Family isn't immune from drama, naturally, as Linford's increasingly panicked letters suggest. Lucinda's trapped in her spiritualist retreat where ladies' pocketbooks are gradually draining their contents, and Antigonous involves his committee in the mystery of the haunted antique commode. It's a haunting that baffles everyone, forcing them to resort to a few foolish and drastic measures to get to the bottom of things—even reconsider old prejudices against the very people who hold the key to ghostly mysteries.
Prue and Freddy's madcap ghostly adventures conclude in this final installment of the Ghosts and Tea series.
The book has its own gallery page over here, in which I share more tidbits about how this epistolary series came about as well as more character inspiration for Felicity Smedley, Jeremy Brody, and Osbourne Headley this time around.

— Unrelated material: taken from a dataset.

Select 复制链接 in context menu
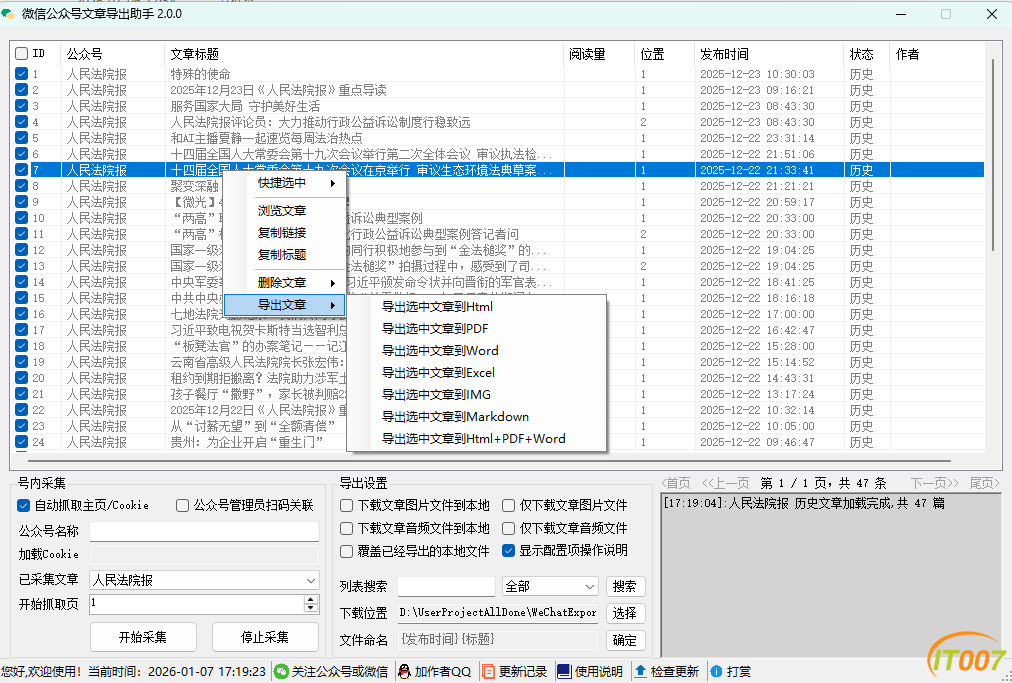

I really, really loved writing this series, and I'm glad I gave myself that challenge. It really helped my confidence, and I'm looking forward to using that narrative form again in my future books.
The book is 50K words and is available in e-book format for 99 cents and in print for $9 USD. Those are my standard (and permanent) rates for every book now that I'm fully settled in the long novella camp.
For everyone who stuck with the series since The Ghosts of St. Grimald Priory, thank you so much for your support. I really hope this final book proves itself to be a nice, tidy sendoff to characters who mean a lot to me now. Thank you again, and I hope you enjoy the book.
And a bonus update! I added the 2026 calendar banner to my Book News page, but as with the 2025 banner, there's no date on any of the books highlighted. And that's to allow for changes (especially unexpected ones) in my schedule, energy levels, health, motivation, etc.
If we were to follow my calendar from this year -- which will likely be followed next year as well -- then we're looking at a March 1, July 1, and November 1 calendar cycle for 2026, too.